I can see the attractiveness to PE firms, as it allows them to recycle cash attracting new money — increasingly from retail investors — who are at a significant informational disadvantage as reported performance is often far in the rear view mirror. 

I’m in agreement with Howard Marks that we are approaching a crunch time for Private Credit and arguably also for Private Equity. Defaults are rising fast — particularly in the US — and recoveries are poor, which will test the resilience of their funding models and strain the supposed special relationships with key lenders in the private credit space. 

I will leave the last word to William Allen:

“As an observation, I would say private credit is woefully set up for distress, for prolonged distress. There’s only one major credit fund that I can think of that has a fully functioning 10+ person team that’s in place to deal with this. And that is a worry for me.”

What we are reading, watching, this week

Unfortunately while most of my colleagues were at the Global ABS conference in Barcelona, I was laid up with a bad back for the first couple of days, neglecting my editing cover duties. 

But this, and the lack of interesting earnings releases failed to dampen my colleagues’ content drive. I particularly liked our latest Cloud9fin podcast from pod debutants Hazik Siddiqui and David Orbay-Graves musing upon SBB, with Hazik taking pronunciation lessons from resident Swede Hannes on our engineering team. 

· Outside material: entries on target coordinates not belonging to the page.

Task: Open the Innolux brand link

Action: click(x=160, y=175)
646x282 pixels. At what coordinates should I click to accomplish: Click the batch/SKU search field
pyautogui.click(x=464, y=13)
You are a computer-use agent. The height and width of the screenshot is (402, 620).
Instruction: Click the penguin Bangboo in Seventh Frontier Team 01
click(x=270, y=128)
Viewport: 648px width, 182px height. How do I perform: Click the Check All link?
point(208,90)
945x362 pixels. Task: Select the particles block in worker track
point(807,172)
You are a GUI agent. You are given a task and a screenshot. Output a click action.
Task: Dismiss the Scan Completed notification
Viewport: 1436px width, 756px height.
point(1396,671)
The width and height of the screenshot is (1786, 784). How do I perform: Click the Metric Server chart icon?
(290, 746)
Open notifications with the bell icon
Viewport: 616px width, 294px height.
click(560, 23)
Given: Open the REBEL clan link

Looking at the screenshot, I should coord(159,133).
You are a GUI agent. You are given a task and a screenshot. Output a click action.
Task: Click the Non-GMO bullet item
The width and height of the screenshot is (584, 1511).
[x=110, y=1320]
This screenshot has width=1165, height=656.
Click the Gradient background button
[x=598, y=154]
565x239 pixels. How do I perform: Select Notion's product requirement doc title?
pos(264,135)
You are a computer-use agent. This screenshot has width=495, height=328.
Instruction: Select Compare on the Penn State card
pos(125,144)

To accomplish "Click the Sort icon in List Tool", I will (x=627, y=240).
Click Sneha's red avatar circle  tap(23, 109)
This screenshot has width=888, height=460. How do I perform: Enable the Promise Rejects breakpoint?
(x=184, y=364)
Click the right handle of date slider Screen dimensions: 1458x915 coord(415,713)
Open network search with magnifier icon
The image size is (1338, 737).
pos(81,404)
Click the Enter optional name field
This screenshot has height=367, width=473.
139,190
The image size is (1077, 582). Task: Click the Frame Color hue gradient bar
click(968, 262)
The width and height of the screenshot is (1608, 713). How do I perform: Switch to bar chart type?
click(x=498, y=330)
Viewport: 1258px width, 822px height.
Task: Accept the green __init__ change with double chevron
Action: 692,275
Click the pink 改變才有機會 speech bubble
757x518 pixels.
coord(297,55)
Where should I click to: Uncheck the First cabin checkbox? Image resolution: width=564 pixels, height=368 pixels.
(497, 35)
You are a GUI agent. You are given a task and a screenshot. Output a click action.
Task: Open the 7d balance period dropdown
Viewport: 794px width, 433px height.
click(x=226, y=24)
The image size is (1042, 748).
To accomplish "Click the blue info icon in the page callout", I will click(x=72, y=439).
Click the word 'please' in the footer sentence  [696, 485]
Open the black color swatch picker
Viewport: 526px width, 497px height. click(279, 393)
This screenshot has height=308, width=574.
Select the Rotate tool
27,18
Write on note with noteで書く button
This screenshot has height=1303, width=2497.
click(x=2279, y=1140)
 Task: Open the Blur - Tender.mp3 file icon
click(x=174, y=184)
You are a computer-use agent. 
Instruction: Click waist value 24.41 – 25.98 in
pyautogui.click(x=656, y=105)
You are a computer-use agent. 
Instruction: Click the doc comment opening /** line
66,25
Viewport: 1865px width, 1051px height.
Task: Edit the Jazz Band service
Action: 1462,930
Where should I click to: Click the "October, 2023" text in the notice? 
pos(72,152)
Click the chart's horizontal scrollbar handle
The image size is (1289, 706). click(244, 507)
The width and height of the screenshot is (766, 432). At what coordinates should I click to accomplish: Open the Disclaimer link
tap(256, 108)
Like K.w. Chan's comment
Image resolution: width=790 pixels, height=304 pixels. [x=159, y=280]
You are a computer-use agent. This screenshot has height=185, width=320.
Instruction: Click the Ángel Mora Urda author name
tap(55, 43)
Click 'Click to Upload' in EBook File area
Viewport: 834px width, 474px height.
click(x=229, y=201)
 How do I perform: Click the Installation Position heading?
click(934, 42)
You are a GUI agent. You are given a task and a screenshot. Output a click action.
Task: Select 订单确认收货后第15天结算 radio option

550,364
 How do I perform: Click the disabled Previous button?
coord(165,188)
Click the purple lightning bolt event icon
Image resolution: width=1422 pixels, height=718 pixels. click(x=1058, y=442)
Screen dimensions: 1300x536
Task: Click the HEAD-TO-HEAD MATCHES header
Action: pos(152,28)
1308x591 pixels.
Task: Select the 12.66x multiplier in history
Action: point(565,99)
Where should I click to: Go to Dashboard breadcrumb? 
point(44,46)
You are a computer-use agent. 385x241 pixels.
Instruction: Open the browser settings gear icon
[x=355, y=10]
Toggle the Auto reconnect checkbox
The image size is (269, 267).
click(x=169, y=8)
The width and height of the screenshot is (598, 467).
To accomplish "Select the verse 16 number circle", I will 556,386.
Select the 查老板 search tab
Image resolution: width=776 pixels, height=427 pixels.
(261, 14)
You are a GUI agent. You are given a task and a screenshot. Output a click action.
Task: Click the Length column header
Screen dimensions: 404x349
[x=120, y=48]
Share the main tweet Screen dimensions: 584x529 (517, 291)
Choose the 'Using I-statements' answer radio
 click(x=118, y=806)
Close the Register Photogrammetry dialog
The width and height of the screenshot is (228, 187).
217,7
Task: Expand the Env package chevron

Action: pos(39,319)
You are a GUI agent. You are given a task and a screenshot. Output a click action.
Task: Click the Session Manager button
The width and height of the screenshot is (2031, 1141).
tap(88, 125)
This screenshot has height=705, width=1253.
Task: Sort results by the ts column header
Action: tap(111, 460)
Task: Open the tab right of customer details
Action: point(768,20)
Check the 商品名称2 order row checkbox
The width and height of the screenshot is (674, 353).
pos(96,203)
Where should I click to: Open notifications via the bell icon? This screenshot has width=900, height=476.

One financial advisor was less impressed, as last Friday’s piece on the alleged covenant breach blew-up his SBB investor pitch scheduled for early this week, as we revealed a bunch of information which wasn’t in the public domain and was in his materials! 

Sticking with Sweden, the FT blames Beyonce for stubbornly high inflation — Bills, Bills, Bills, her Stockholm shows drive up hotel prices, contributing to the higher than expected reading for May!

Sometimes a headline is curious and bizarre enough to just click — h/t 9fin’s Brian Dearing 

What’s This About Disney, and King Charles III and Ron DeSanctis?

I don’t think that residents of this Scottish village are as idiotic as their local paper suggests:

As you know, I like to look for left field events which could upset the Macro consensus. The return of El Nino for the first time since 2016threatens Economic Destruction according to Bloomberg,could cause the hottest year ever, says the FT, with Atlantic ocean temperatures off the charts.

Selecta’s ESG intern appears to have made a rookie error in their latest presentation

Today’s Workout is out nice and early on a Summer Friday, as it’s my Birthday and I’m off to Lewes, the home of some of my favourite beers, BEAK and Harveys, amongst others.

Saturday will be working off a mild hangover and some of the self-inflicted Friday damage by walking 10-15 miles across the nearby South Downs — I hope your weekend will be as enjoyable.